======== READING PASSAGE ========
2

I want to open a number of files (log4cxx configs, other logs etc) relative to binary's location.

Unfortunately, both getwd() and getcwd() are giving me the directory, from which I try to run binary at known path, instead of giving me the path where the binary is located (and where the data is).

How to get the app's path to use it with chdir()? Any methods besides argv[0] and without trying to parse /proc/$PID/ (that's not portable enough)?

kagali-san
  • 2,964
  • 7
  • 48
  • 87

2 Answers2

3

Walk the PATH and find an executable of the same name as argv[0]?

However, it would probably be better to provide the user a way to configure where the data is. An env var or config file or CL parameter or something. It's very frustrating dealing with programs that try to be helpful but are actually just stupid.
========
TO DO.
1 – In the forum thread, which two functions return the directory from which the binary is run instead of the binary's own location?
2 – Reproduce the part of the forum thread starting at "I want to open" and ending at "the data is).".
======== INFORMATION PROVIDED ========
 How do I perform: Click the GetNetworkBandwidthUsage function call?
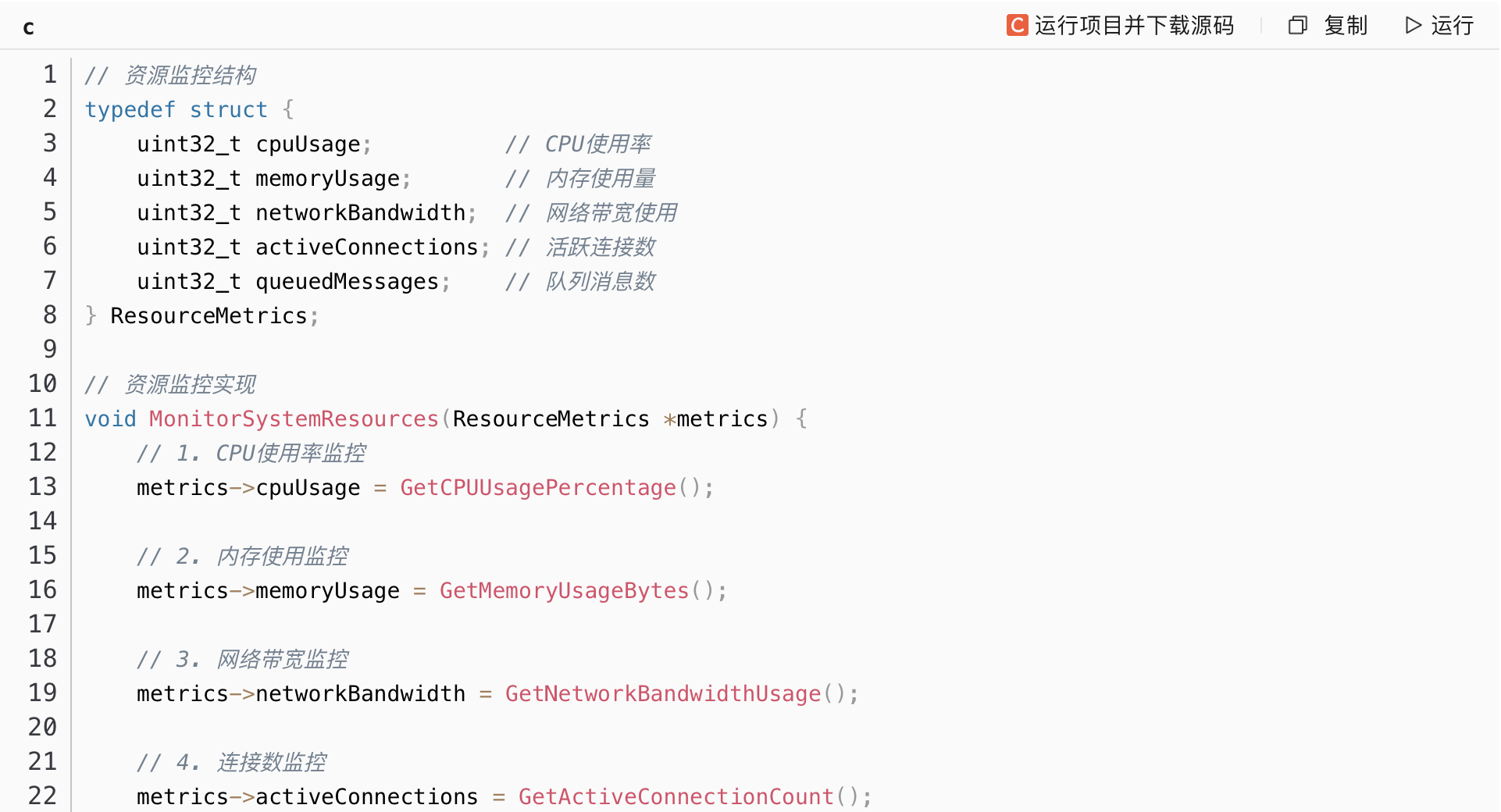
========
ANSWERS FOR THE TASKS.
1 – getwd() and getcwd()

2 –
I want to open a number of files (log4cxx configs, other logs etc) relative to binary's location.

Unfortunately, both getwd() and getcwd() are giving me the directory, from which I try to run binary at known path, instead of giving me the path where the binary is located (and where the data is).